Omit all pictures and transcribe only the lines in the entries below that run from the line with "PORN.com (101, 20)" through the line with "Sistemas (79, 1949)".

*** Opening of Available data ***

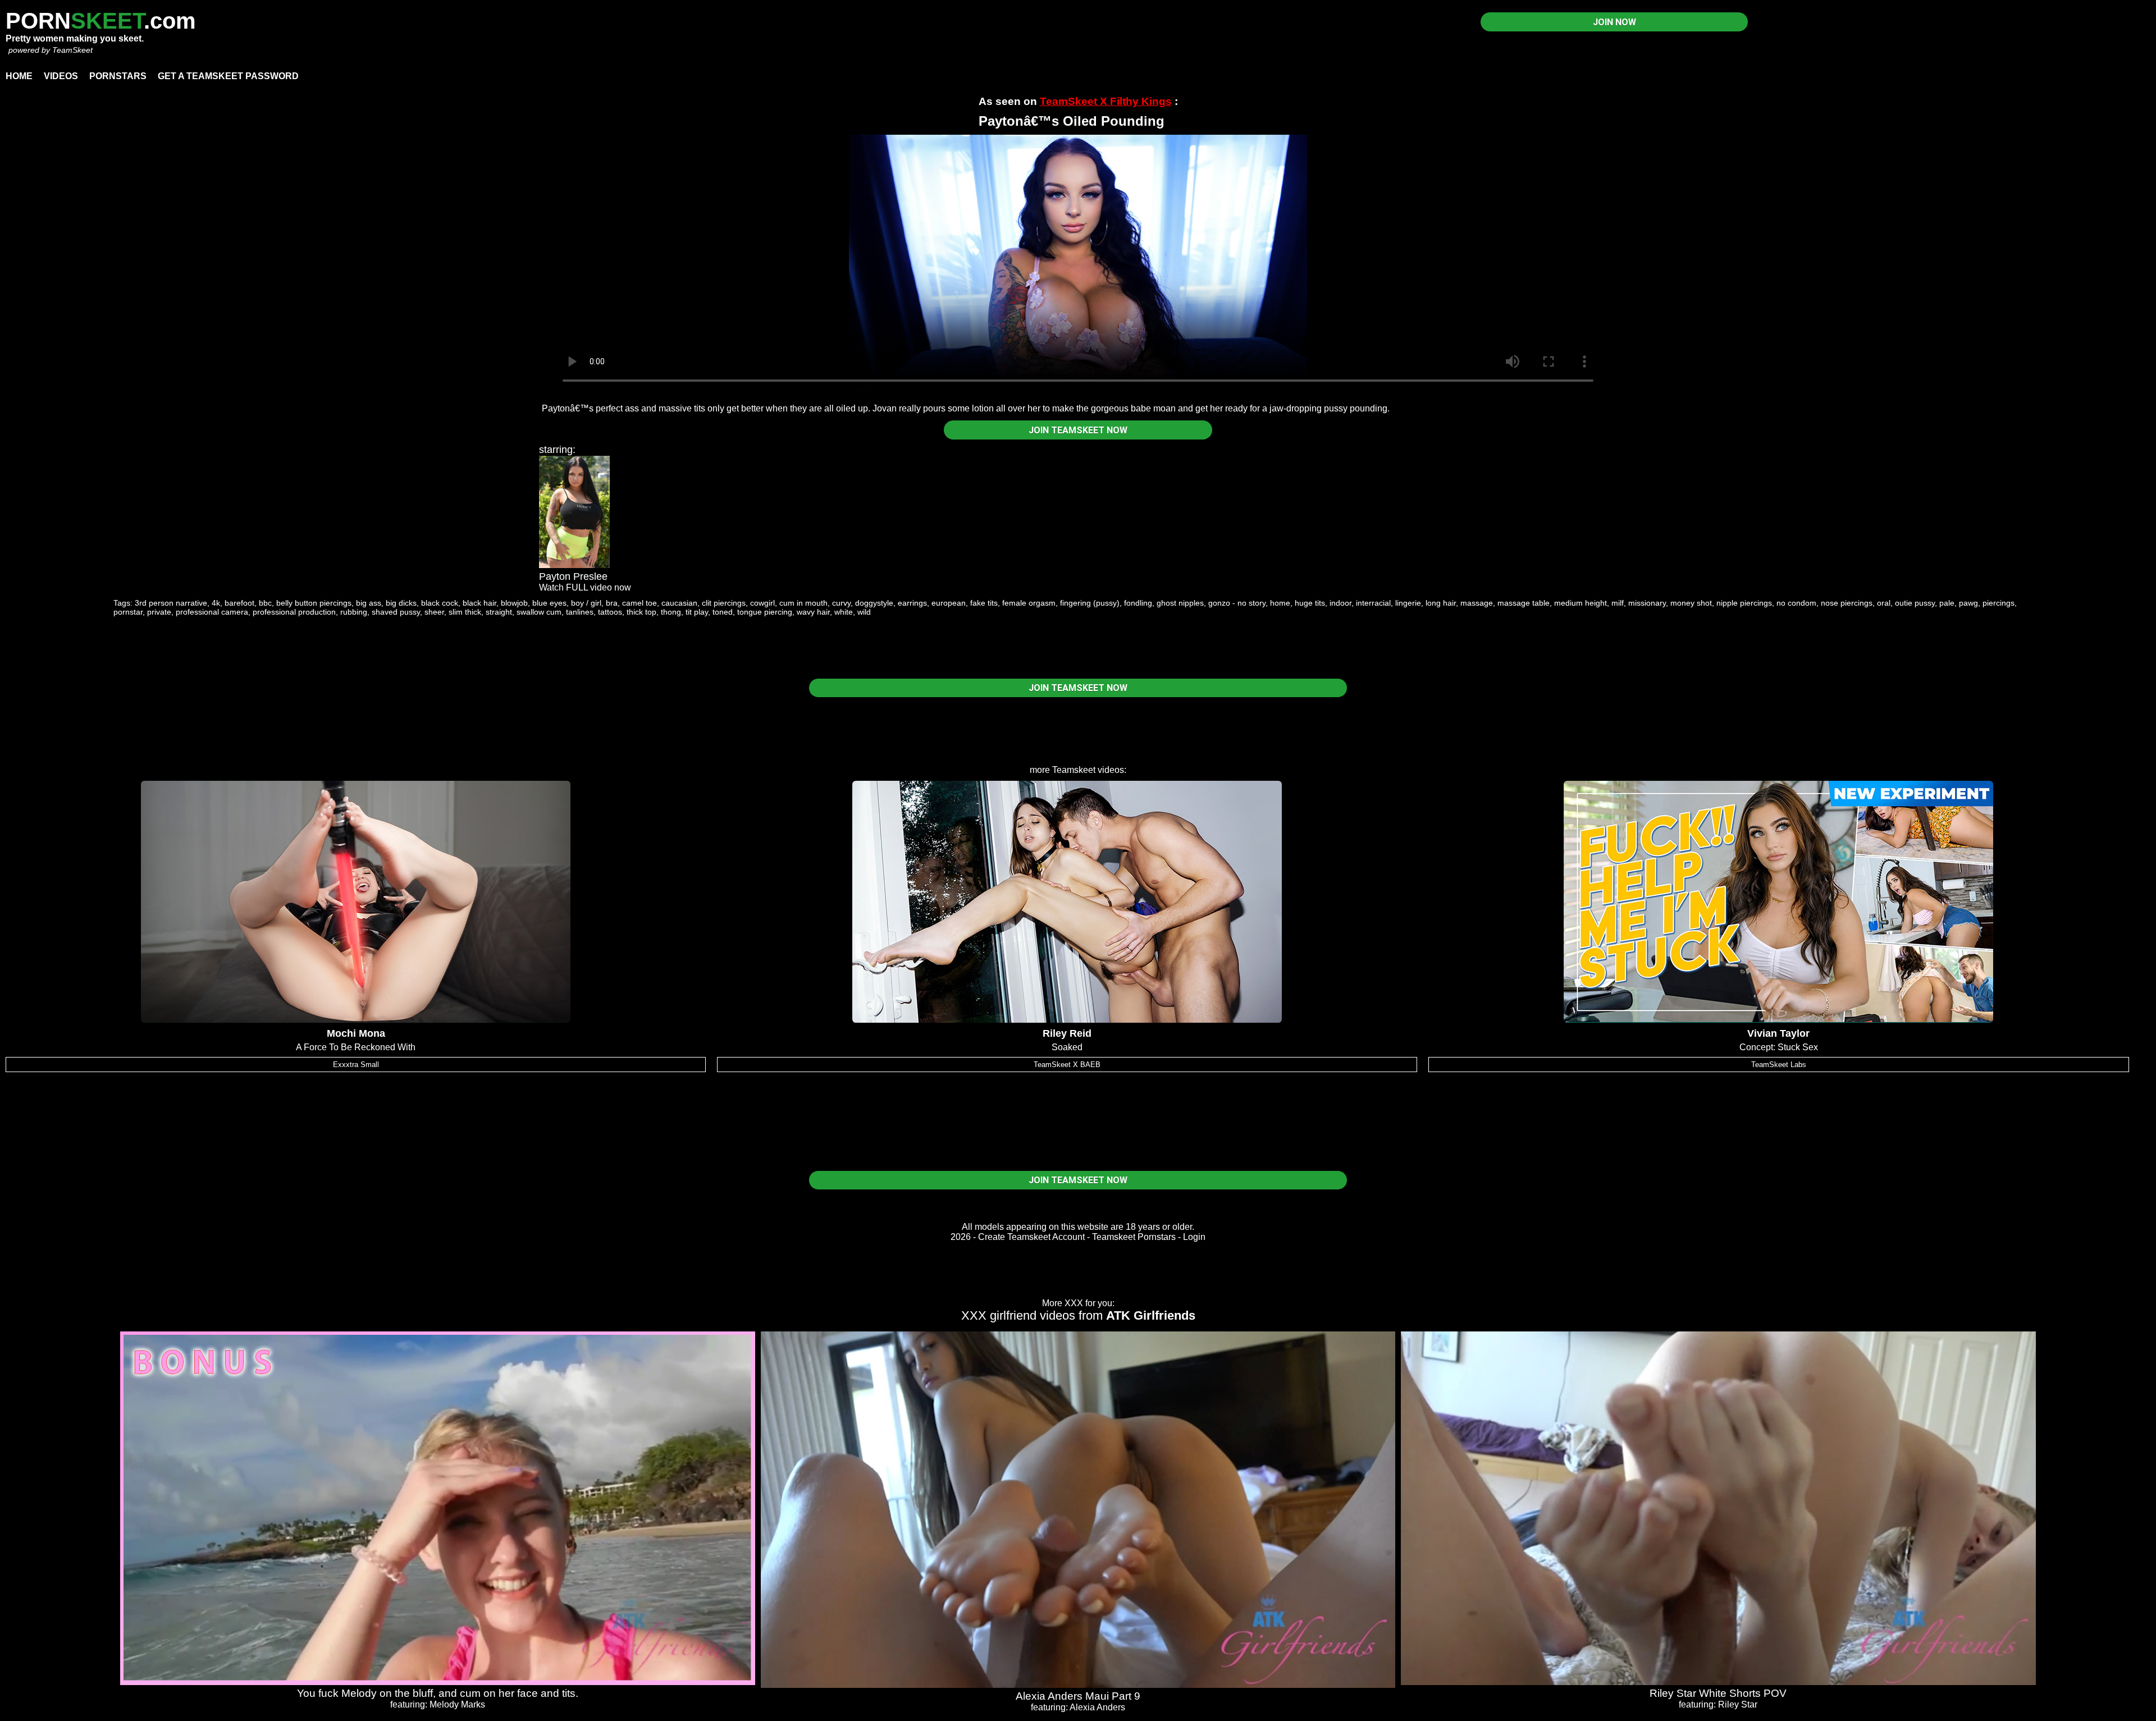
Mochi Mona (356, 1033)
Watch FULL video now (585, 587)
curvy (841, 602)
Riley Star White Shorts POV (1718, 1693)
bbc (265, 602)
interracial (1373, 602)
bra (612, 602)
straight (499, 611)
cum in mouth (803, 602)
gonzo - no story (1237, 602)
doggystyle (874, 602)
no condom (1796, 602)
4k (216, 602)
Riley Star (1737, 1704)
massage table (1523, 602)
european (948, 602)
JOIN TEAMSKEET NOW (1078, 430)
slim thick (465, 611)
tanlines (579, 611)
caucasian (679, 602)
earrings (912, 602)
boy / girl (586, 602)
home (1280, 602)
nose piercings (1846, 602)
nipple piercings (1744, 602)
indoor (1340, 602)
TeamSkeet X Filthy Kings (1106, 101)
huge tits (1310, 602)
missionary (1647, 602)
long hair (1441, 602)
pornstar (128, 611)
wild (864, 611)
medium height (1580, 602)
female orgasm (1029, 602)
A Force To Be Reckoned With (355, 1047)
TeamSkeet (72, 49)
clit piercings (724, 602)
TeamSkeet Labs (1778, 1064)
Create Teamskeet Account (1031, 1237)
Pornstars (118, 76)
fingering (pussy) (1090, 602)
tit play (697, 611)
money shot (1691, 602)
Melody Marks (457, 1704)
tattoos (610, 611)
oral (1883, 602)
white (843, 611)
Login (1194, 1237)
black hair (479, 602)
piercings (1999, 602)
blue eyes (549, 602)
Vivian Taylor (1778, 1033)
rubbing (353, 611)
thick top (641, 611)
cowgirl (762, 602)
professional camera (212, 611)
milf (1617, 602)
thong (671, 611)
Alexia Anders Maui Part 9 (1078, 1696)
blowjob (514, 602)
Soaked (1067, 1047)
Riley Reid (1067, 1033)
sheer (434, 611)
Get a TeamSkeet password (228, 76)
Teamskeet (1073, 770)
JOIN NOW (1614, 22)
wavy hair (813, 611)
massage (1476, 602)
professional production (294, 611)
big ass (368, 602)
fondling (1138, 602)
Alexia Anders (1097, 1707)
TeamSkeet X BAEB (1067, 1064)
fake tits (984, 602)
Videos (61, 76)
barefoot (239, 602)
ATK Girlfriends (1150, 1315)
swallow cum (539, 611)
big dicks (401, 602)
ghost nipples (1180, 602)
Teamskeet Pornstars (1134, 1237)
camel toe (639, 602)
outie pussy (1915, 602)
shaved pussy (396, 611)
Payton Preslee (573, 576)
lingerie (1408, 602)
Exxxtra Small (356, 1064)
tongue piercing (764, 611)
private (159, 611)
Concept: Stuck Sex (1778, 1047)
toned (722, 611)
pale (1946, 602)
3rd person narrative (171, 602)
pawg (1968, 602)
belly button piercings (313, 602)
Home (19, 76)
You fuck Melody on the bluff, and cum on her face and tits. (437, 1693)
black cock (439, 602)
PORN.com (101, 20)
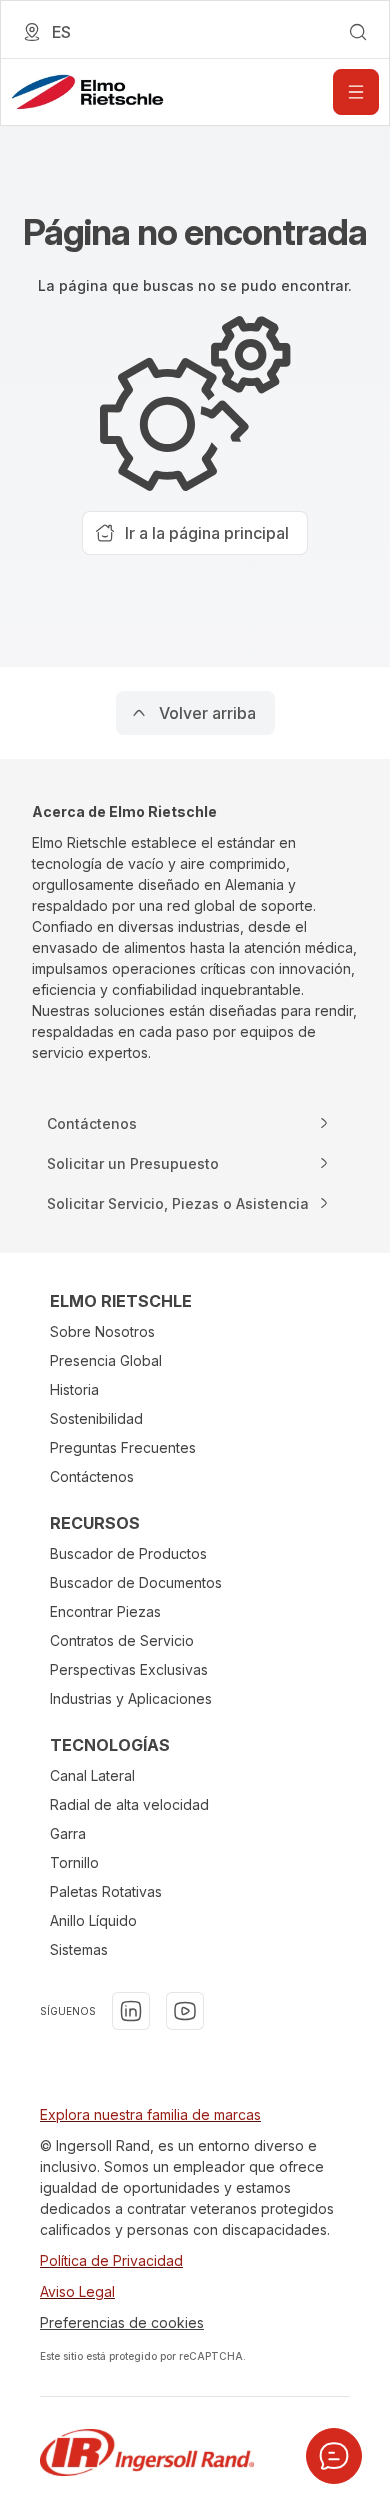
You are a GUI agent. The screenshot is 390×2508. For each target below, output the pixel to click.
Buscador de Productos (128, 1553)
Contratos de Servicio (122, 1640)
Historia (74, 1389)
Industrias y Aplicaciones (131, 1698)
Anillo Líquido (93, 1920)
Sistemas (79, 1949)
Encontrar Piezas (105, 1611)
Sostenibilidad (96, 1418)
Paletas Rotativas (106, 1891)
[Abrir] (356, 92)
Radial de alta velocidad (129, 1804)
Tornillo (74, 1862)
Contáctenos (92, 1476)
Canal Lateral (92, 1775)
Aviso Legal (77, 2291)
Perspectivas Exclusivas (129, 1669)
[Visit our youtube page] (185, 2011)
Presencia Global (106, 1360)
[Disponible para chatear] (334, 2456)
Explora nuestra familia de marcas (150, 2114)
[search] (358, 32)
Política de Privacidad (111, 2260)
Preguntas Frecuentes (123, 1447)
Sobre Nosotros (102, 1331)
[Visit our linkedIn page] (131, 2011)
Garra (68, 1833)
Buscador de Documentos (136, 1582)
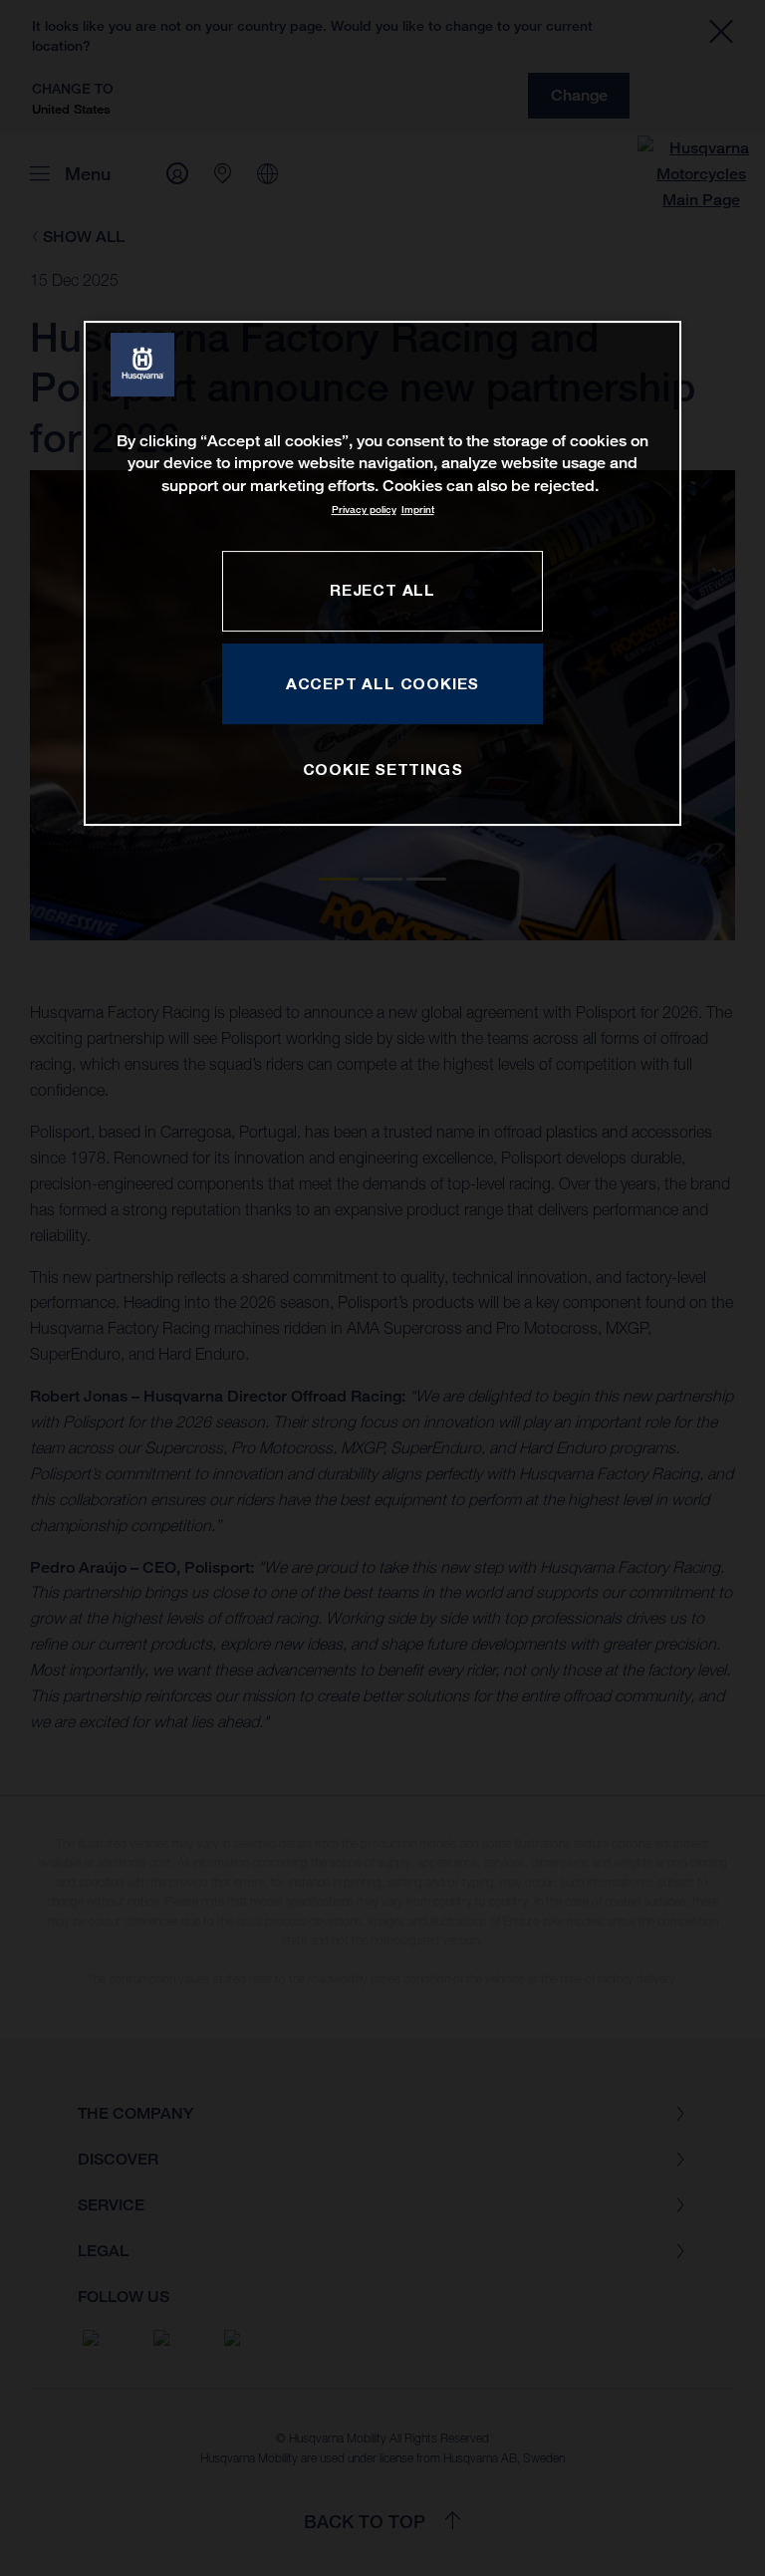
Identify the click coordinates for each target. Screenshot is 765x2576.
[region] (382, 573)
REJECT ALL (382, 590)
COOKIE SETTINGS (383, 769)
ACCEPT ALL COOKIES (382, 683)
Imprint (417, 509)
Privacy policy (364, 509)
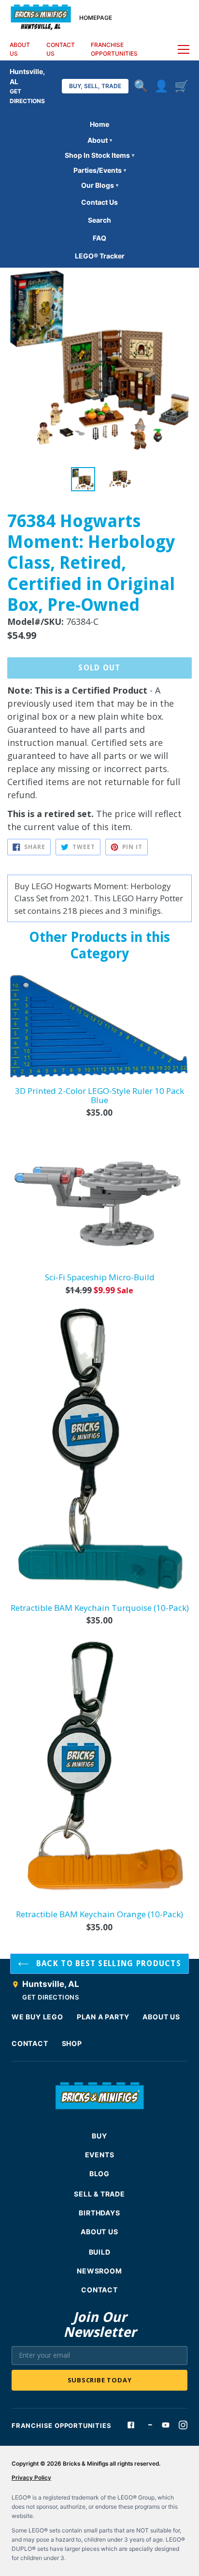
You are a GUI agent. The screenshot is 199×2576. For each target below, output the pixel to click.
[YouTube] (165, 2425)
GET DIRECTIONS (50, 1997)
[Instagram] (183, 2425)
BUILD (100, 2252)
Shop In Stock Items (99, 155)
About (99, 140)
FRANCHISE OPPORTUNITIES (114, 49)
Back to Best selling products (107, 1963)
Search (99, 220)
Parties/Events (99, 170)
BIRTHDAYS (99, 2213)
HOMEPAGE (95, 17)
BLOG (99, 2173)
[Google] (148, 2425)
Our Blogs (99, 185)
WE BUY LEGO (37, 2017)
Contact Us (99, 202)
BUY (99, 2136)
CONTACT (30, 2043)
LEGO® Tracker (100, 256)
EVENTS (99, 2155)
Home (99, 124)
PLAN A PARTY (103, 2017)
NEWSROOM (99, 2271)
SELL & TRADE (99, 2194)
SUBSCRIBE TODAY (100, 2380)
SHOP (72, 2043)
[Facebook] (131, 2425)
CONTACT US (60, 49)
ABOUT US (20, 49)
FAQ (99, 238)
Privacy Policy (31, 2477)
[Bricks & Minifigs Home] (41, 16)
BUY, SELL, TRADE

*** Close of Available data ***

[Written answer]
PORN.com (101, 20)
You are a GUI agent. The screenshot is 390×2508. For each target below, output the pixel to click.
Buscador de Productos (128, 1553)
Contratos de Servicio (122, 1640)
Historia (74, 1389)
Industrias y Aplicaciones (131, 1698)
Anillo Líquido (93, 1920)
Sistemas (79, 1949)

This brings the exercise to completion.